Material provided:
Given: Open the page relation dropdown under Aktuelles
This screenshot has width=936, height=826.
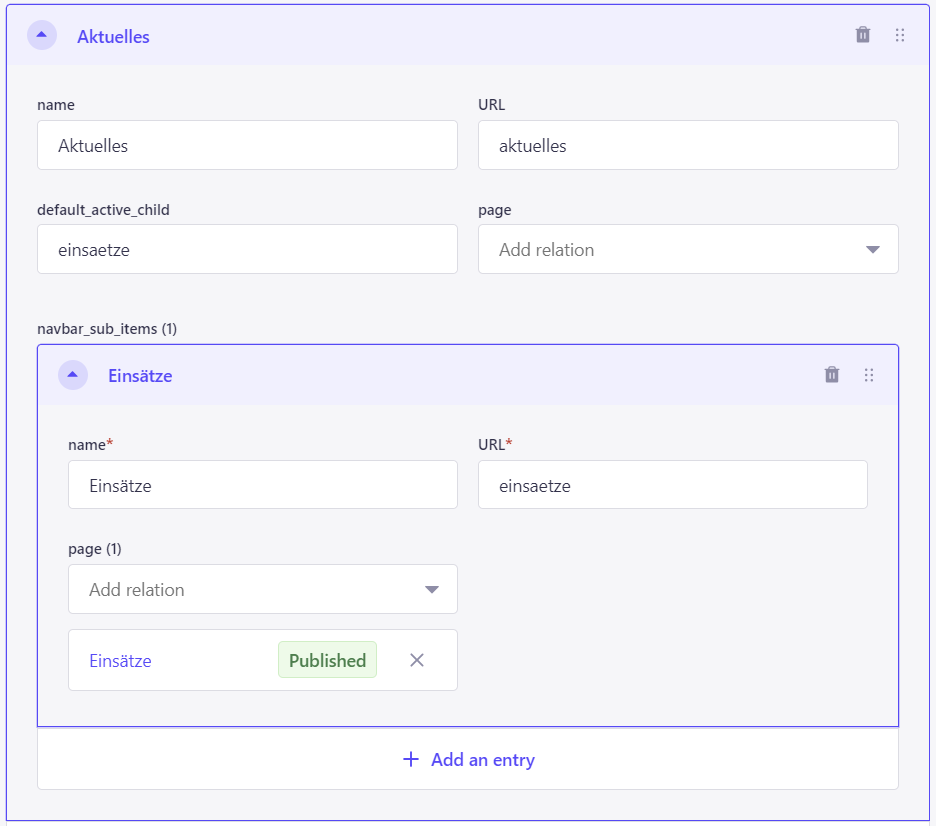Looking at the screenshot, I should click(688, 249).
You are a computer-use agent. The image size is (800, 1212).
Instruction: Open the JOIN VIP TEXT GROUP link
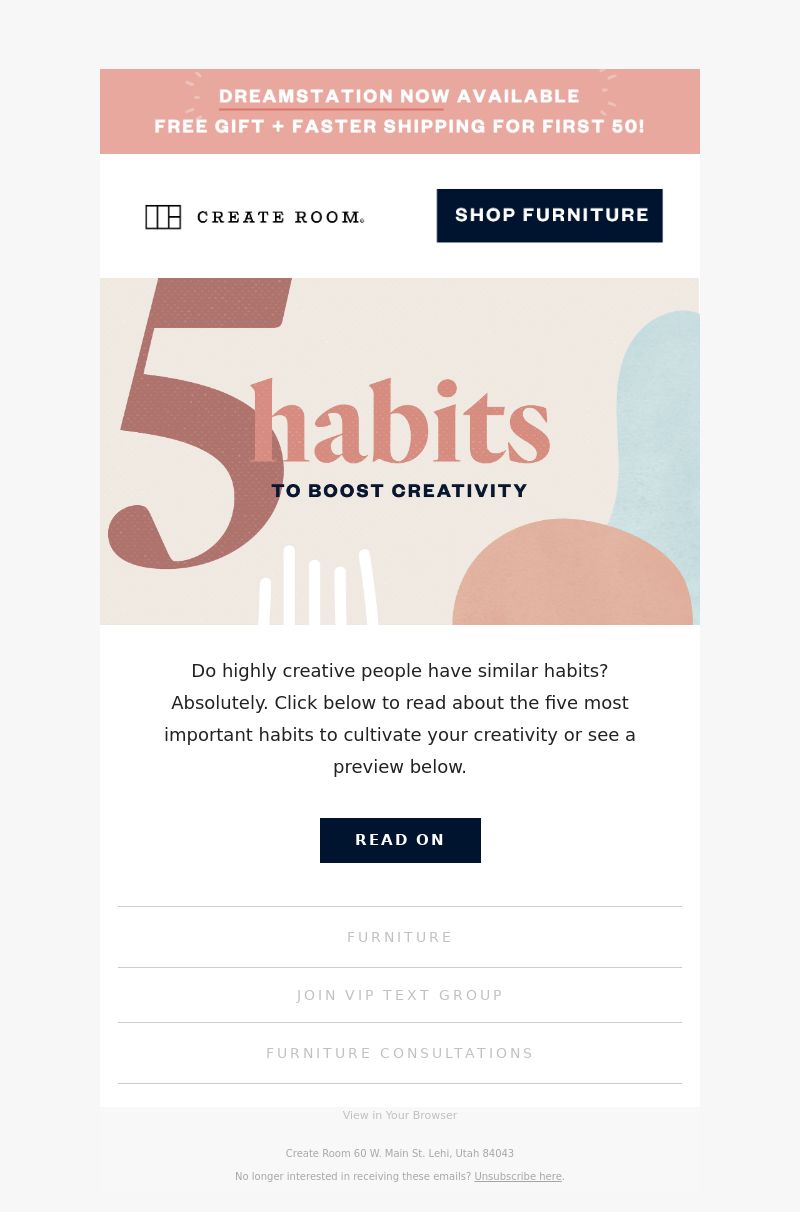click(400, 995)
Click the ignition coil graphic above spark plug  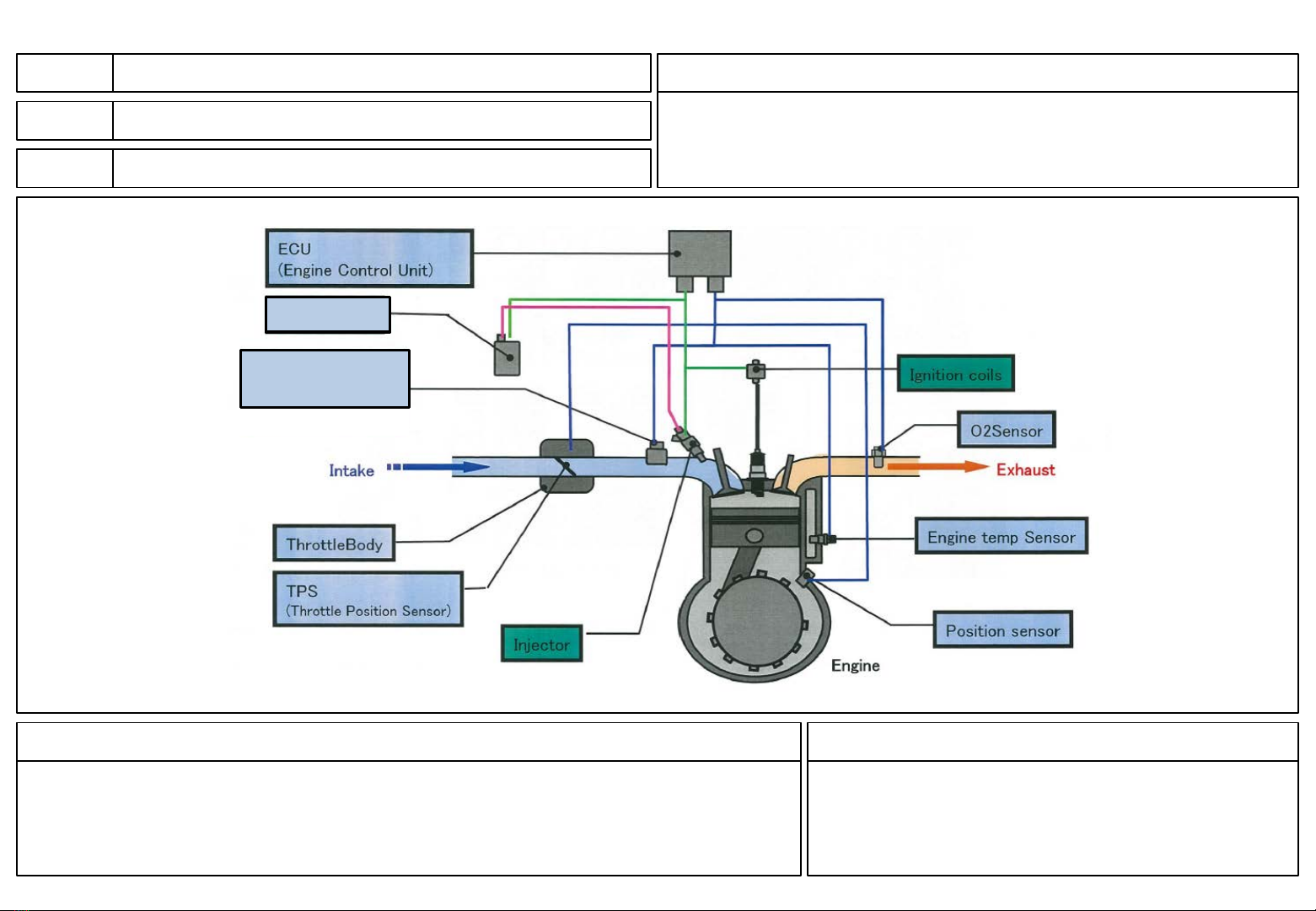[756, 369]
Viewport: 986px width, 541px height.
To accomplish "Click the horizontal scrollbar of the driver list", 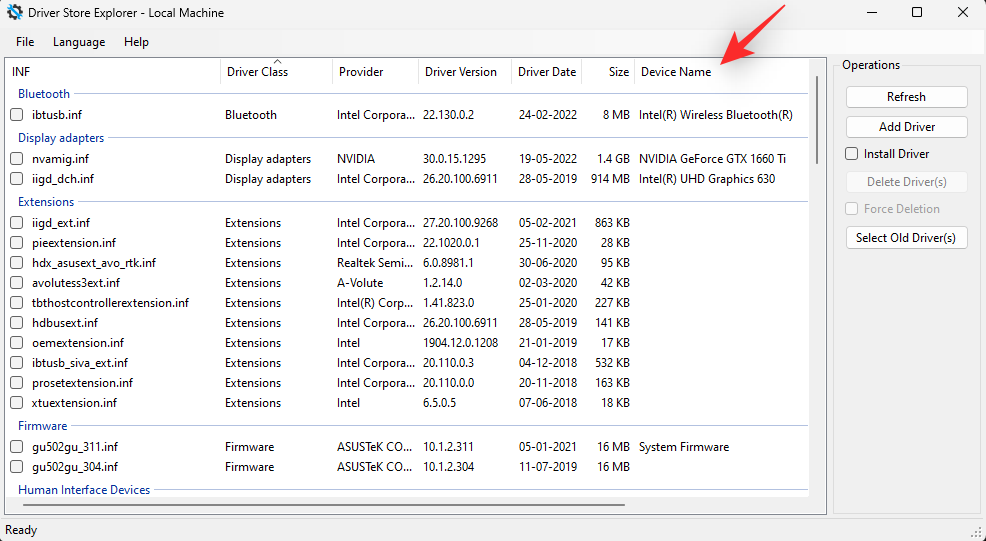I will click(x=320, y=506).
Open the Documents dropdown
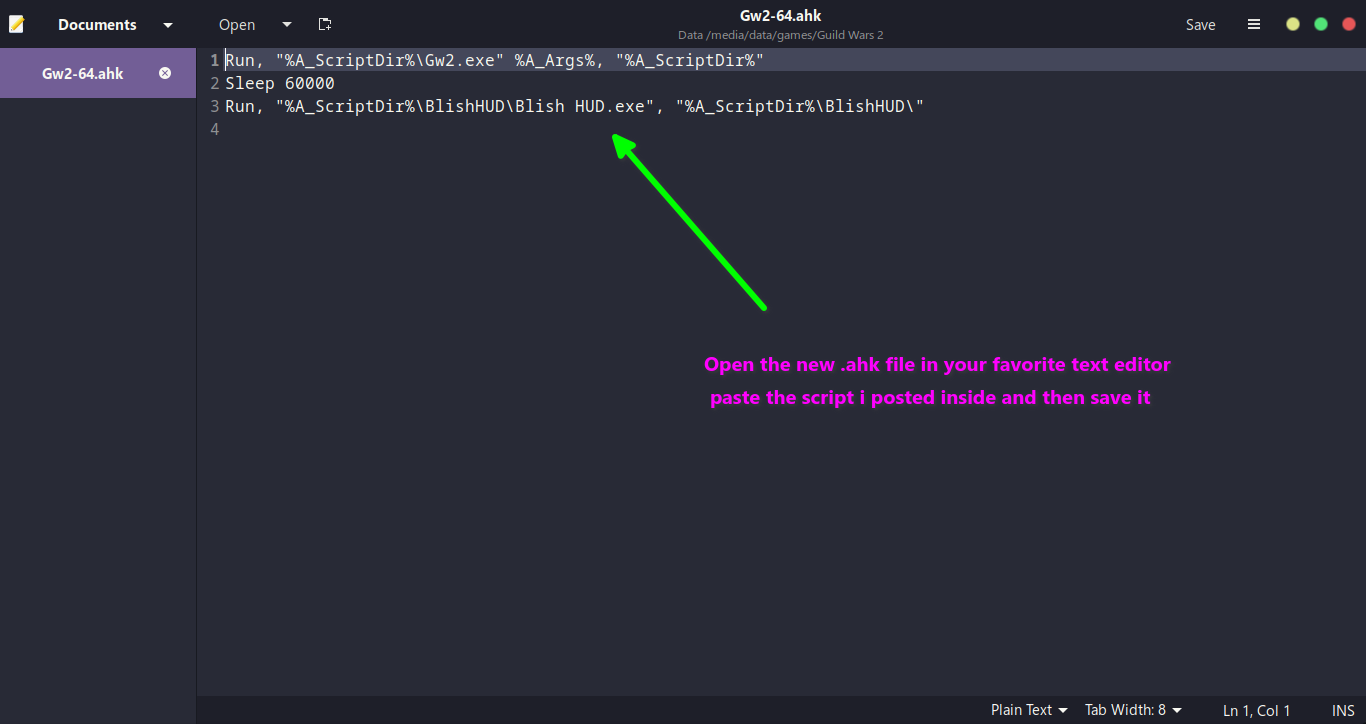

Required action: Look through the listing, and copy each line that contains the word "dropdown".

Written solution:
Given: Open the page relation dropdown under Aktuelles
Open the Documents dropdown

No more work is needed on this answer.